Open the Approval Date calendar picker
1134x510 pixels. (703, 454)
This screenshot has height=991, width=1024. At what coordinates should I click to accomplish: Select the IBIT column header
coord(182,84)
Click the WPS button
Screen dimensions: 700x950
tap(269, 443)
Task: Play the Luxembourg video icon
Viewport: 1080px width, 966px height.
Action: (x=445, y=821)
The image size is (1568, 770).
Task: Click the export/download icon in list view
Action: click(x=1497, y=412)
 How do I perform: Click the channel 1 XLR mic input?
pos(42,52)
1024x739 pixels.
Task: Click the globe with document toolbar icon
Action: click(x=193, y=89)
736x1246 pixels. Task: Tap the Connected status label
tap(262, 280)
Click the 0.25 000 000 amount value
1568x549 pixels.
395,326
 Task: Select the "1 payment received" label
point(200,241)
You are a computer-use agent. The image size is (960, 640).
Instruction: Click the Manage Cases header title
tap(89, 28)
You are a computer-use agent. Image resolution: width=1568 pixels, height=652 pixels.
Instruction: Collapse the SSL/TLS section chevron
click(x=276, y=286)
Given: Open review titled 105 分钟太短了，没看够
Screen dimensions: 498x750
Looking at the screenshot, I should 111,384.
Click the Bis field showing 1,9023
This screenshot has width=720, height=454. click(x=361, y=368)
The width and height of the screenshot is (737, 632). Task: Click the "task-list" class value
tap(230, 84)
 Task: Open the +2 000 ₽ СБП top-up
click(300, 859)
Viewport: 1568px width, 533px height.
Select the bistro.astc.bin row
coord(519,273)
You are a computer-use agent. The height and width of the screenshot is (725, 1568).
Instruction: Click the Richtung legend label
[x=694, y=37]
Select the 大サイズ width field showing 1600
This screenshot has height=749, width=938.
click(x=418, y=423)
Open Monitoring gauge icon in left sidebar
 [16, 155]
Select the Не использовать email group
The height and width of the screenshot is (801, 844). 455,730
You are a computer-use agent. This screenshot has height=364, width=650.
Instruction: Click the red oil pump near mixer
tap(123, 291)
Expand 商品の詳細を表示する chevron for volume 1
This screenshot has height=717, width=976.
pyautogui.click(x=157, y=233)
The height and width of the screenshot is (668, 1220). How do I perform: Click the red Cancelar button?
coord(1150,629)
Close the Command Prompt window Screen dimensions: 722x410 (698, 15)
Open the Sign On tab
# # # # # # #
** WHAT YOU ARE ASKED TO DO **
Could you retype every record above exactly as written?

** THE ANSWER **
Open the Approval Date calendar picker
1134x510 pixels. (703, 454)
This screenshot has height=991, width=1024. At what coordinates should I click to accomplish: Select the IBIT column header
coord(182,84)
Click the WPS button
Screen dimensions: 700x950
tap(269, 443)
Task: Play the Luxembourg video icon
Viewport: 1080px width, 966px height.
Action: (x=445, y=821)
The image size is (1568, 770).
Task: Click the export/download icon in list view
Action: click(x=1497, y=412)
 How do I perform: Click the channel 1 XLR mic input?
pos(42,52)
1024x739 pixels.
Task: Click the globe with document toolbar icon
Action: click(x=193, y=89)
736x1246 pixels. Task: Tap the Connected status label
tap(262, 280)
Click the 0.25 000 000 amount value
1568x549 pixels.
395,326
 Task: Select the "1 payment received" label
point(200,241)
You are a computer-use agent. The image size is (960, 640).
Instruction: Click the Manage Cases header title
tap(89, 28)
You are a computer-use agent. Image resolution: width=1568 pixels, height=652 pixels.
Instruction: Collapse the SSL/TLS section chevron
click(x=276, y=286)
Given: Open review titled 105 分钟太短了，没看够
Screen dimensions: 498x750
Looking at the screenshot, I should 111,384.
Click the Bis field showing 1,9023
This screenshot has width=720, height=454. click(x=361, y=368)
The width and height of the screenshot is (737, 632). Task: Click the "task-list" class value
tap(230, 84)
 Task: Open the +2 000 ₽ СБП top-up
click(300, 859)
Viewport: 1568px width, 533px height.
Select the bistro.astc.bin row
coord(519,273)
You are a computer-use agent. The height and width of the screenshot is (725, 1568).
Instruction: Click the Richtung legend label
[x=694, y=37]
Select the 大サイズ width field showing 1600
This screenshot has height=749, width=938.
click(x=418, y=423)
Open Monitoring gauge icon in left sidebar
 [16, 155]
Select the Не использовать email group
The height and width of the screenshot is (801, 844). 455,730
You are a computer-use agent. This screenshot has height=364, width=650.
Instruction: Click the red oil pump near mixer
tap(123, 291)
Expand 商品の詳細を表示する chevron for volume 1
This screenshot has height=717, width=976.
pyautogui.click(x=157, y=233)
The height and width of the screenshot is (668, 1220). How do I perform: Click the red Cancelar button?
coord(1150,629)
Close the Command Prompt window Screen dimensions: 722x410 (698, 15)
Open the Sign On tab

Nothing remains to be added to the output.